TEXT BLOCK
○ ○ ○ ○ ○
Kennedy pointed to the Centers for Disease Control’s current flawed VAERS (Vaccine Adverse Event Reporting System) online mechanism.
By way of example, he said, “None of the vaccines that are given during the first six months of life have ever been tested for autism. The only one was the DTP vaccine. And that one study that was done, according to the Institute of Medicine, the National Academy of Sciences, found that there was a link.”
But “They threw out that study because it was based upon CDC’s surveillance system, VAERS, and they said that system is no good.”
“That begs the question, why doesn’t CDC have a functional surveillance system?” he asked. “We’re gonna make sure they do.”
“They don’t do pre-licensing safety testing for vaccines” he continued. “They’re the only product that’s exempt. So what they say is, if there are injuries, we’ll capture them afterward.”
However, “they have a system that doesn’t capture them. In fact, CDC’s own study of its own system said it captures fewer than 1% of vaccine injuries,” Kennedy said. “It’s worthless, and everybody agrees it’s worthless.”
“Why have we gone for 39 years and nobody’s fixed it?” he wondered, promising, “We’re gonna fix it.”
“We have DOGE (which) knows how to manage data. We’re going to be able to get into these databases and give answers to the American public,” Kennedy predicted.
“We’re going to have gold standard science, we’re going to follow the science, we’re going to publish all of our datasets, which CDC has never done,” he said.
“We’re going to do replication of all of our studies, which CDC has never done. We’re going to publish our peer review, which CDC has never done,” Kennedy vowed. “So people are going to have real answers for the first time.”
The new HHS head also discussed more broadly his mission after taking over the department’s helm, the mess created by the Biden administration, his job’s challenges, and recent developments thanks to DOGE.
○ ○ ○ ○ ○
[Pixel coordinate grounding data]

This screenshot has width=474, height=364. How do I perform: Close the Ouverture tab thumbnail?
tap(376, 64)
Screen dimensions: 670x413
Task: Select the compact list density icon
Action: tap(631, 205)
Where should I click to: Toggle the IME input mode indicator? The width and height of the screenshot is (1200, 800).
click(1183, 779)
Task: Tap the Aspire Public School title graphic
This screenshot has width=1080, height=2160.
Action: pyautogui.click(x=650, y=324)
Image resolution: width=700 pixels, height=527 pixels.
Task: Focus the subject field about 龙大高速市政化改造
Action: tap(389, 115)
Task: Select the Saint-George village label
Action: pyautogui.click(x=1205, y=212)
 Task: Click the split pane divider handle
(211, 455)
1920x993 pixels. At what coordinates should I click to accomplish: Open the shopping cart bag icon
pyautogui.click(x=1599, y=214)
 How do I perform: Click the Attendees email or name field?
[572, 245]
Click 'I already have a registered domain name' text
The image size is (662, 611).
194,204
○ ○ ○ ○ ○
DIRECTIONS
[A] In the text about Kennedy's remarks on vaccine safety, what share of vaccine injuries does he say the CDC's own study found its system captures?
[B] Write the next part of the text about Kennedy's remarks on vaccine safety, picking up after its final sentence.

RESPONSES TO THE TASKS
[A] Fewer than 1%.

[B]
“HHS is a $1.9 trillion agency. It’s the biggest agency in the government. And during the Biden administration, President Biden increased its budget by 38% and increased the workforce by 17%.”
“And by every metric by which we measure public health, health accelerated its decline.”
“When I came to HHS, what I found was a sprawling bureaucracy,” with functional duplication of departments, rampant redundancy and overstaffing, with various sub-agencies often acting in a territorial, self-protecting manner rather than a synergistic one.
“Perverse incentives” sometimes drive employee’s work,” he noted.
Despite his short tenure at HHS, with the help of DOGE, Kennedy has already released 20,000 “bureaucrats” from the department’s ranks.
“We’re going from 82,000 personnel to 62,000,” said Kennedy, carefully pointing out, “We’re keeping the scientists and frontline providers.”
Kennedy said that it has been really hard to fight against the problems at HHS and NIH over the last 40 years from “the outside.”
But “now I’m on the inside,” he declared. “This is the purpose of my life. It’s what I’m going to do over the next four years.”
He concluded:
President Trump promised to return the American dream to Americans.
A healthy person has a thousand dreams. A sick person only has one.